When she went to the House Ear Clinic for a follow-up appointment about two months after the operation, Dr. Friedman found that she had about 50 percent of her normal hearing. By mid-June, her hearing level was up to about 68 percent, where it likely will remain. "I think she's probably where she's going to be because it has been so long after surgery but I'll tell you, when I saw her hearing test after her first post-operative visit, I was quite pleased," Dr. Friedman says.

Dr. Black, who holds the Ruth and Lawrence Harvey Chair in Neuroscience at Cedars-Sinai, says Cheryl's results confirm the benefits of a collaborative approach. "The House Ear Clinic has one of the largest and most respected practices of its kind in the country, and it's very rewarding when a team effort leads to an excellent outcome like this."

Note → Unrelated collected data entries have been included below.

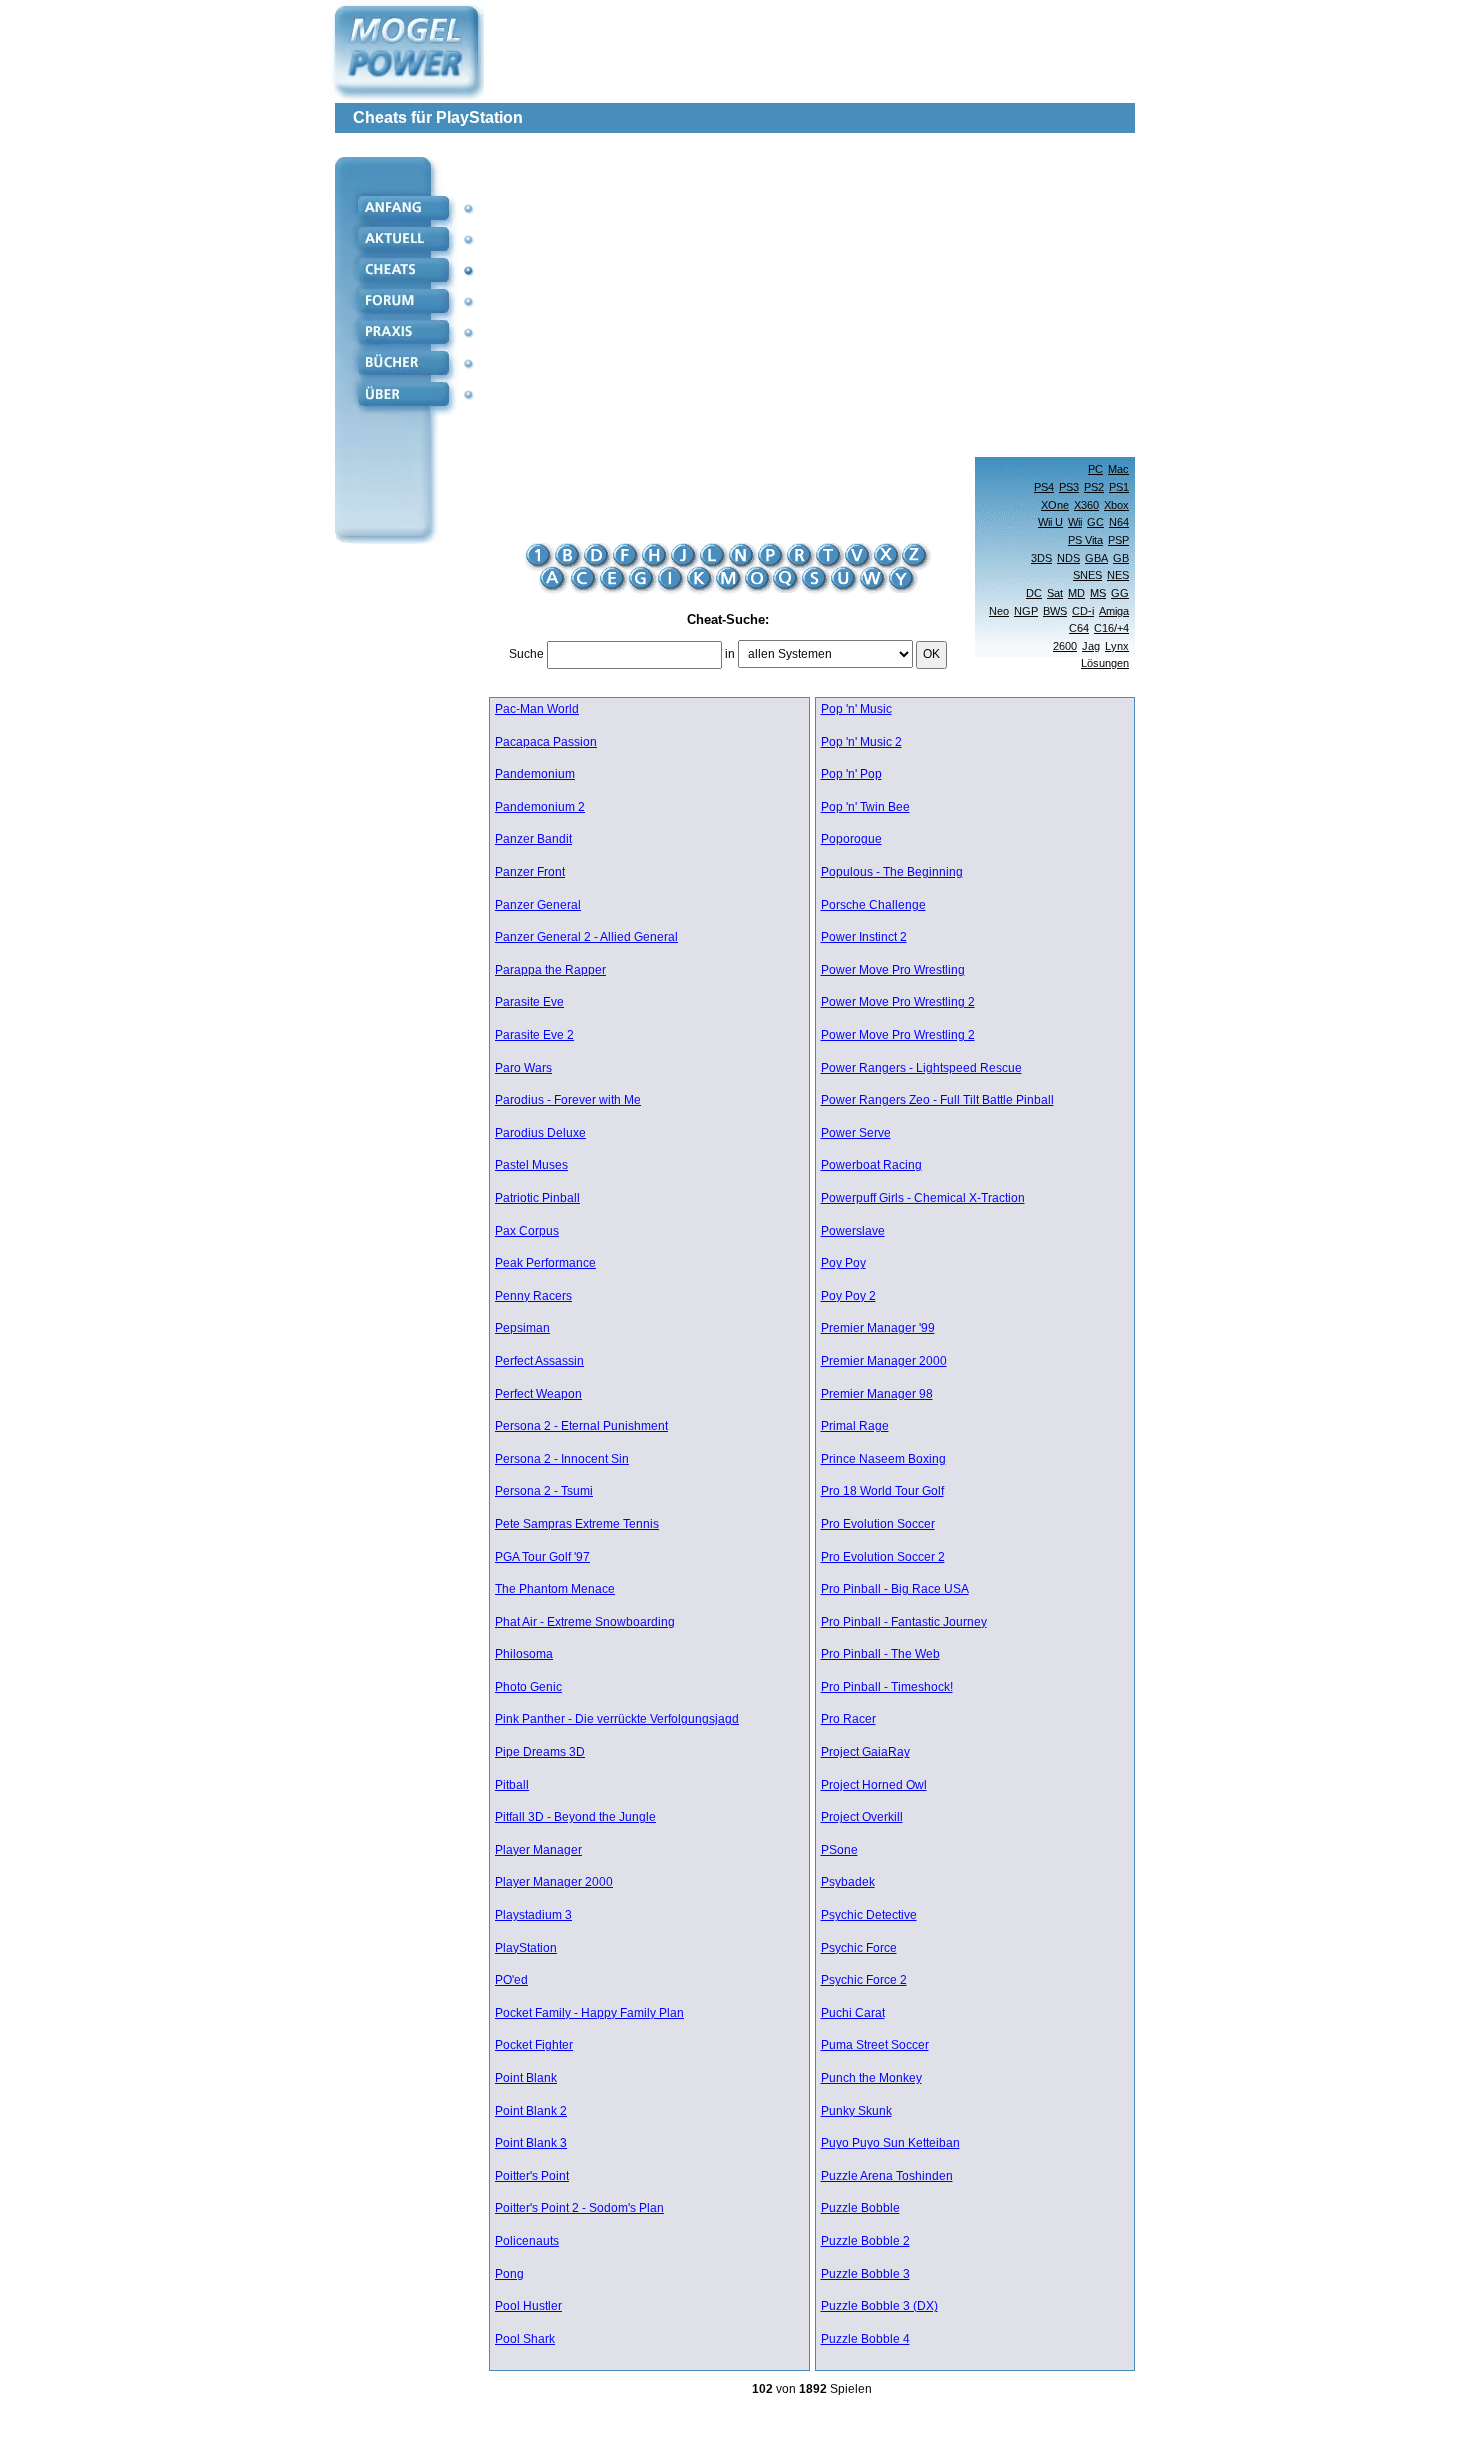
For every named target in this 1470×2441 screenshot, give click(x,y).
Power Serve (856, 1133)
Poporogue (851, 839)
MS (1098, 593)
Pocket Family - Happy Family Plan (589, 2013)
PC (1095, 469)
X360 (1086, 505)
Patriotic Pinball (537, 1198)
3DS (1041, 558)
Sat (1055, 593)
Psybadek (848, 1882)
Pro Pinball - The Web (880, 1654)
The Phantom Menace (555, 1589)
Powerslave (853, 1231)
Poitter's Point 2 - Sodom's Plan (579, 2208)
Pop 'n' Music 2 (861, 742)
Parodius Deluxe (540, 1133)
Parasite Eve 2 (534, 1035)
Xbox (1116, 505)
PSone (839, 1850)
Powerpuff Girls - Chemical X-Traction (923, 1198)
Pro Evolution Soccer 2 (883, 1557)
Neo (999, 611)
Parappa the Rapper (550, 970)
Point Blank (526, 2078)
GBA (1096, 558)
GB (1121, 558)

Before the operation, Cheryl had been informed of the potential side effects of the surgery and was most concerned about the possibility of facial paralysis. After surgery, she experienced the expected dizziness and equilibrium disturbances that lessened over the following months, but she was thrilled to find that her facial nerves had not been affected.

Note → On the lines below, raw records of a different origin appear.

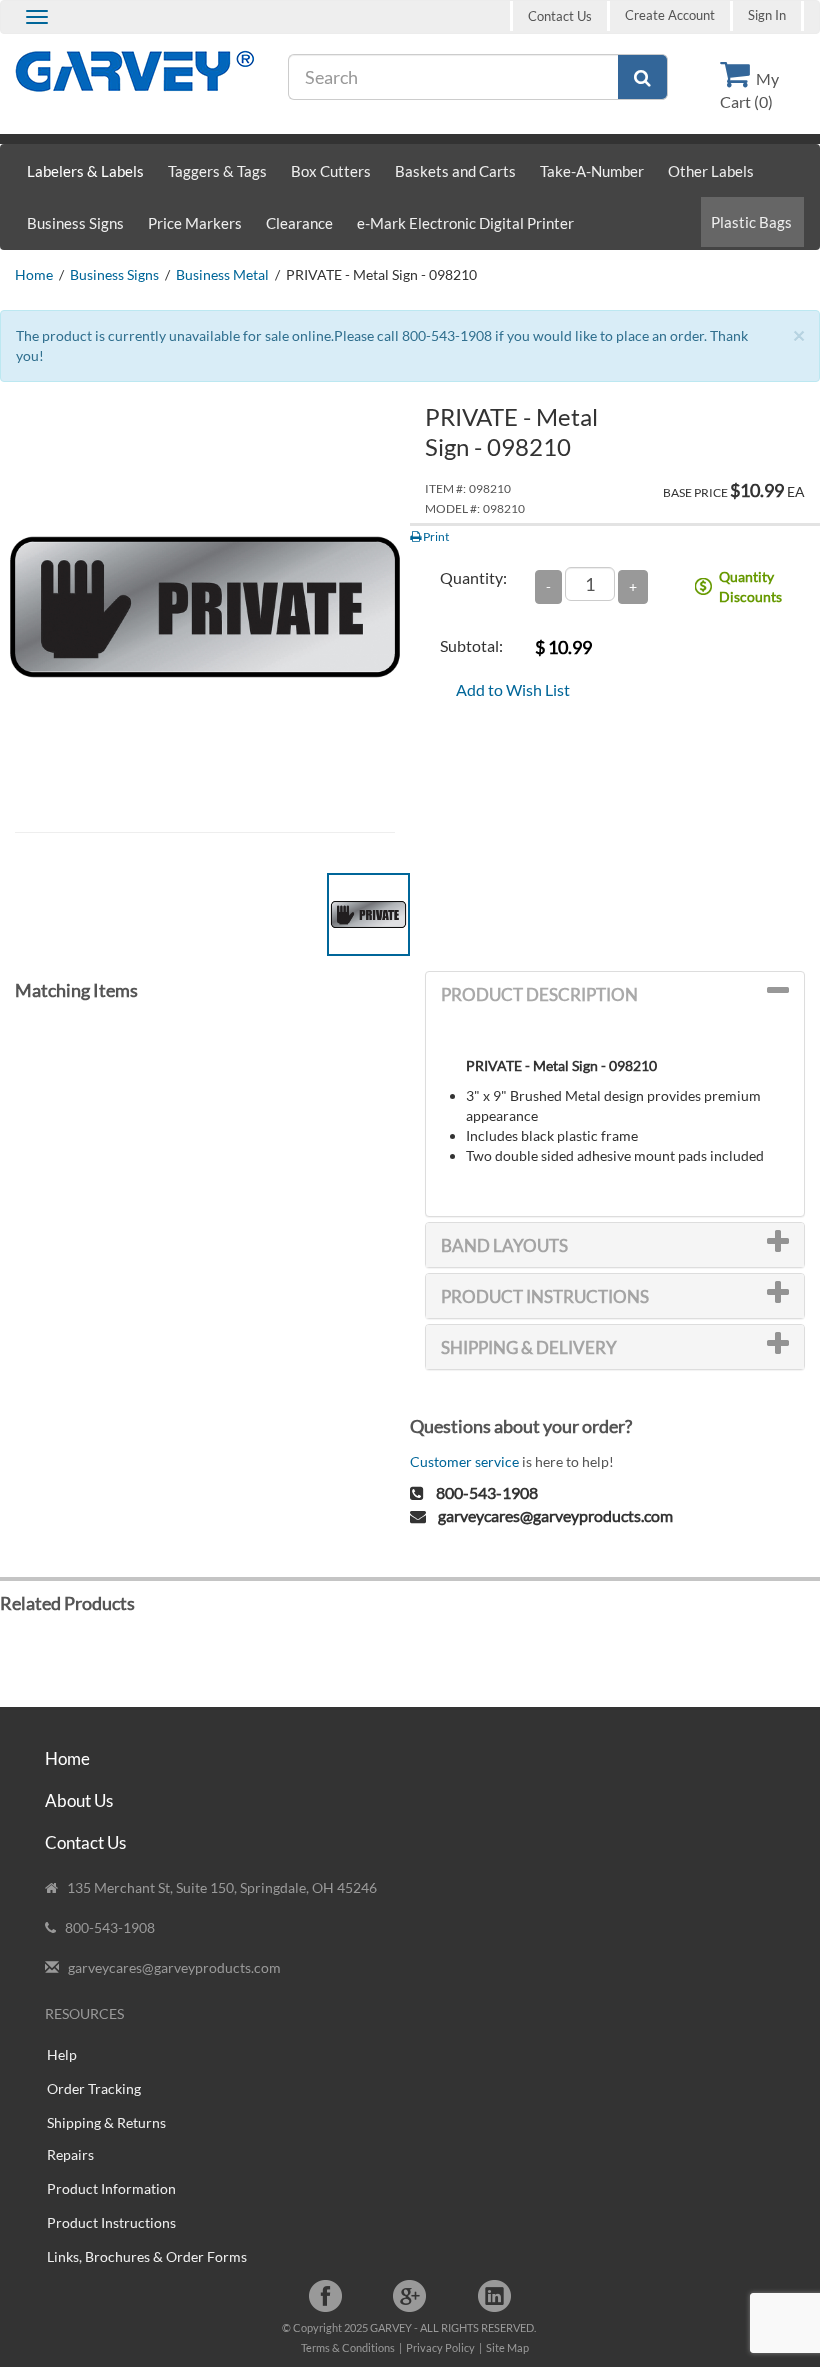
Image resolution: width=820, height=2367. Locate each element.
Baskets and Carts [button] (455, 171)
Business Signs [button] (75, 223)
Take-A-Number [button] (592, 171)
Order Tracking (94, 2088)
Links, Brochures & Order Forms (147, 2256)
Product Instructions (111, 2222)
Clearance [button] (299, 223)
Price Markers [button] (195, 223)
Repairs (70, 2154)
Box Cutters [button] (331, 171)
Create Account (670, 15)
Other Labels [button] (711, 171)
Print (435, 536)
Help (62, 2054)
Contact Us (560, 16)
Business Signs (114, 274)
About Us (79, 1800)
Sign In (767, 15)
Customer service (464, 1461)
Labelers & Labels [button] (85, 171)
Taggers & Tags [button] (217, 171)
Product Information (111, 2188)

"I never had any of the paralysis," she says. "I feel very blessed and fortunate that I had these surgeons and that I'm doing as well as I'm doing. People look at me and say, 'We could never tell that you had brain surgery. Never in a million years.'"

A Magnet Nursing accredited facility, Cedars-Sinai Medical Center is one of the largest nonprofit academic medical centers in the Western United States. For the fifth straight two-year period, it has been named Southern California's gold standard in health care in an independent survey. Cedars-Sinai is internationally renowned for its diagnostic and treatment capabilities and its broad spectrum of programs and services, as well as breakthroughs in biomedical research and superlative medical education. It ranks among the top 10 non-university hospitals in the nation for its research activities and was recently fully accredited by the Association for the Accreditation of Human Research Protection Programs, Inc. (AAHRPP).